L’Emir Abdelkader et l’écriture était le thème d’une table ronde, organisée jeudi 31 mars, au niveau de la salle du Sila.
Animée par trois universitaires algériens, cette table ronde a permis de revisiter les qualités intrinsèques que possédait le chef spirituel, militaire et religieux l’Emir Abdelkader.
L’universitaire Abdelhafid Djellouli a rappelé que l’Emir Abdelkader était un érudit qui maitrisait aussi bien la poésie, la philosophie que le soufisme.
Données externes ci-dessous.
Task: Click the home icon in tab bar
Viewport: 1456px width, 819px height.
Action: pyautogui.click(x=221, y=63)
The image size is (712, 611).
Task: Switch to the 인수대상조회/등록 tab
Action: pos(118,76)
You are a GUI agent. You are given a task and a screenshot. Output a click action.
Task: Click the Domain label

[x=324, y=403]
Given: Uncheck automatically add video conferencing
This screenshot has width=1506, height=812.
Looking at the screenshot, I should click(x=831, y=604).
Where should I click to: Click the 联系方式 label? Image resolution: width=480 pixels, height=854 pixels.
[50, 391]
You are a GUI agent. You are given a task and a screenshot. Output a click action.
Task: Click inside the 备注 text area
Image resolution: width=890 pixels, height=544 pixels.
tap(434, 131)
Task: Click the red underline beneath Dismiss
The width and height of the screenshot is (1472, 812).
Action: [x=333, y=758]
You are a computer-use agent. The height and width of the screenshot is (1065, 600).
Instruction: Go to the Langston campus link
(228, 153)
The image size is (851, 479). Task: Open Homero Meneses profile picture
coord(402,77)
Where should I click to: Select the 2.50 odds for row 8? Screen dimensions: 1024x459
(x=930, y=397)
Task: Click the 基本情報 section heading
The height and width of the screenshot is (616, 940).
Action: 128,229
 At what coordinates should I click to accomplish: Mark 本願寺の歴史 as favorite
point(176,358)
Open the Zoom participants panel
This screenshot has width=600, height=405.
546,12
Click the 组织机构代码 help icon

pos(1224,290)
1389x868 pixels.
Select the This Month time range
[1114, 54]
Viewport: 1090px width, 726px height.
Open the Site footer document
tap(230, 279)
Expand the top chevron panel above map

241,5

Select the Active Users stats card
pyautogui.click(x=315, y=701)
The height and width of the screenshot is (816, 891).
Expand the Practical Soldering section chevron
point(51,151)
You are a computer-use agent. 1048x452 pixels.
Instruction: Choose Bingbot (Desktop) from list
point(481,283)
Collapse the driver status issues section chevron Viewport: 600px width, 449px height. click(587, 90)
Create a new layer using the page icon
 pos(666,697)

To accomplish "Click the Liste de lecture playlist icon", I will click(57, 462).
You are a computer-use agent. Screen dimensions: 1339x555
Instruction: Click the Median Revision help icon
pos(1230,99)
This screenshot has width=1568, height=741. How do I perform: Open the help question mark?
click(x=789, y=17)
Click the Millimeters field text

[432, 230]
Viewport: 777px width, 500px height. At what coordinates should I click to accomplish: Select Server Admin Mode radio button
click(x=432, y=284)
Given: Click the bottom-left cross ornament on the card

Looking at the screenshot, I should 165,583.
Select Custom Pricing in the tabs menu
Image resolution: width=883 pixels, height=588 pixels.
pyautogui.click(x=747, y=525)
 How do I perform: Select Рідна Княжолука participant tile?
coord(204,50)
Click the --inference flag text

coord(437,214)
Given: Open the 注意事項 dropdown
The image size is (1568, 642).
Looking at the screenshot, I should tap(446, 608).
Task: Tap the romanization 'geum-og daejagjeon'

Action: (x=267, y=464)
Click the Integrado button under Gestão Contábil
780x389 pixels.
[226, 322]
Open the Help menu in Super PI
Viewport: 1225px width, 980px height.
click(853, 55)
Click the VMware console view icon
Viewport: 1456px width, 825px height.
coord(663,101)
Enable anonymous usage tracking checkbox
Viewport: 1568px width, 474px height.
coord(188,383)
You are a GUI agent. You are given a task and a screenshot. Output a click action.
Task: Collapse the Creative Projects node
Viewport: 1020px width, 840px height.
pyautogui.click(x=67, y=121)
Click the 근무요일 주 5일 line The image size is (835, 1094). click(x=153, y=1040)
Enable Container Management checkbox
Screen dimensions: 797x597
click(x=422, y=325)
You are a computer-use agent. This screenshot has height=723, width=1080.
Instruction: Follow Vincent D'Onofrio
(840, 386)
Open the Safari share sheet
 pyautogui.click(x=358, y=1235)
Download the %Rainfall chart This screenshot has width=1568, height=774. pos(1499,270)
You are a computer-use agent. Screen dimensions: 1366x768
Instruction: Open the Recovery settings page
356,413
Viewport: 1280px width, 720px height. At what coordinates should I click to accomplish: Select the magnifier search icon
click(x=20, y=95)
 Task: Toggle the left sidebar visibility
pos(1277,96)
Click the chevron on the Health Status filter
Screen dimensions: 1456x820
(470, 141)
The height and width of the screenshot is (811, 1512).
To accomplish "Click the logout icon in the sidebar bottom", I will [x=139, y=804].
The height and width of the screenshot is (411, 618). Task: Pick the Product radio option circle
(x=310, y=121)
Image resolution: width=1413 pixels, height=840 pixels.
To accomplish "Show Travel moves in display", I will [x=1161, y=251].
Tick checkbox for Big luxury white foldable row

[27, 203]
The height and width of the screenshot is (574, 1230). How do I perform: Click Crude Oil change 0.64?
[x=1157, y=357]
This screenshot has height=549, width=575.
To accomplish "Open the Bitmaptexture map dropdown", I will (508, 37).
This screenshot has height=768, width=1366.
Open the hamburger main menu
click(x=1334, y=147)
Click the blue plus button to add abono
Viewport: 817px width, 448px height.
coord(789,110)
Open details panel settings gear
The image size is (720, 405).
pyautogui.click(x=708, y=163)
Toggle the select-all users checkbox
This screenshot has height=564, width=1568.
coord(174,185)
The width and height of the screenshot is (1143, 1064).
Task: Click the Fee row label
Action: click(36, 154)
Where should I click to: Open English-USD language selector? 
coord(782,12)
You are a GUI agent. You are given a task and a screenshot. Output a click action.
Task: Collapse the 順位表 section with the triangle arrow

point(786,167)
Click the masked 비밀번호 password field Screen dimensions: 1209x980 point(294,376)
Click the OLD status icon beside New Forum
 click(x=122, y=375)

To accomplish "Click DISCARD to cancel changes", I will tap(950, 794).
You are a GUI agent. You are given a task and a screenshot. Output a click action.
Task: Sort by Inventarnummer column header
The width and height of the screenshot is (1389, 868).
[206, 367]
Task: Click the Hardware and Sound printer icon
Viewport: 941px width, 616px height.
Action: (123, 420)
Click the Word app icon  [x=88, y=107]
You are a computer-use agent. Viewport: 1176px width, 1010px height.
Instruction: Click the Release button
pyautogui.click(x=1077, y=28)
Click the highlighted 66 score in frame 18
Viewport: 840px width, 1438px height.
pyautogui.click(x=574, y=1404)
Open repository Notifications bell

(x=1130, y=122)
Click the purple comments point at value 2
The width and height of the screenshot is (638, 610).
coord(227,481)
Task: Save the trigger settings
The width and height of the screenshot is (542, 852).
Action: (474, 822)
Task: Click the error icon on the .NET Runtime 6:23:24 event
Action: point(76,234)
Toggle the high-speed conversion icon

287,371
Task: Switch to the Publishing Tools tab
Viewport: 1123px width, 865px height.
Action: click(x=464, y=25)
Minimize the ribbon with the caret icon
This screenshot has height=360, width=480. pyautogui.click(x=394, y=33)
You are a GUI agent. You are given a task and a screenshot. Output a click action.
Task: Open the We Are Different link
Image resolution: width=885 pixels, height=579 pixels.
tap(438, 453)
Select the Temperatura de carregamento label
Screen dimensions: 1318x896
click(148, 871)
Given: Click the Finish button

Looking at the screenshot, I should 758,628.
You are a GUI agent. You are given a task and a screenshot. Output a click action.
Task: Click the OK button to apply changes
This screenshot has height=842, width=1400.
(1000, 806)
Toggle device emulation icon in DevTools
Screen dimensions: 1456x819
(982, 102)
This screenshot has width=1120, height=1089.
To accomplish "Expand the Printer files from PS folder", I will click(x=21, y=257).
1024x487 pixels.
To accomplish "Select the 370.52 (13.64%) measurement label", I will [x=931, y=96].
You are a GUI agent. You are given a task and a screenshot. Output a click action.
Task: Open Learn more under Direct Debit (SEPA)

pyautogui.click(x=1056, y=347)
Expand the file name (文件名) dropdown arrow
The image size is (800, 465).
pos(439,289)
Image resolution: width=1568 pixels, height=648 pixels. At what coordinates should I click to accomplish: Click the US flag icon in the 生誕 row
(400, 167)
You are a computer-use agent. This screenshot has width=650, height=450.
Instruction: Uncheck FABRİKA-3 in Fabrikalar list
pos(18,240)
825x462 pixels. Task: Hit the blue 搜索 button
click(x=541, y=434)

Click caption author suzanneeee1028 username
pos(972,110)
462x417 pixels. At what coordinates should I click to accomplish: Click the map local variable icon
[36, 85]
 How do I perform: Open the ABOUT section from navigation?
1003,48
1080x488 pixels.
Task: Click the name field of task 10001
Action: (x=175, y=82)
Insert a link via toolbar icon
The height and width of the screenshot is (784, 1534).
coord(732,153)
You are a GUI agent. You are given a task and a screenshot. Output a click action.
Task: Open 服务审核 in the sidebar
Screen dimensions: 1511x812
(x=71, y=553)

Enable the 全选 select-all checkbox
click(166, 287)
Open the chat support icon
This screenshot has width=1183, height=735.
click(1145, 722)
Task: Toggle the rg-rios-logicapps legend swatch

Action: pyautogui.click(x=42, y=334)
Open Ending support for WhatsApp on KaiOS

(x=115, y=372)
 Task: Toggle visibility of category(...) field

Son écriture est la résultante de ses connaissances. « Il a combattu pour l’Islam et il écrivait pour défendre l’Islam. La plupart des livres philosophiques, de soufisme et les correspondances ont été écrits soit quand il était à Amboise en France soit en Syrie », a-t-il dit.
Le chercher et auteur d’ouvrages sur l’Emir Abdelkader, Amar Belkhodja a estimé que le chef spirituel et militaire religieux était l’homme du 19 éme siècle. « Personne ne pourra enfanter un homme de sa stature et de sa trempe. Son père, Mahieddine El-Hassani, est un moqqadem dans une institution religieuse affiliée à la confrérie soufie Qadiriyya », a-t-il noté.

« A peine 22 ans, l’Emir Abdelkader sera à la tête de l’insurrection contre l’armée coloniale française. On le retrouve sur tous les fronts. Cela ne l’empêchera pas de lire. Il va même mettre en place une bibliothèque pour permettre à son Etat de se documenter. Ce jeune va édifier les fondements de la construction d’un Etat algérien », a-t-il noté.
Et d’ajouter : «Tout le monde était épaté par le personnage. A sa libération, en 1852, il est invité en France où il reçoit 300 convives. Il était curieux de la découverte. Il pouvait s’entretenir avec plusieurs personnalités sur plusieurs domaines. C’était un guerrier mais ils ont oublié que c’était aussi un penseur et un écrivain ».
Pour sa part, l’universitaire Boumediene Bouzid, a brossé un tableau des plus élogieux de l’Emir Abdelkader en mettant l’accent sur les périodes phares de son parcours de combattant et sur sa sagesse en tant qu’homme d’Etat et en tant que chef religieux.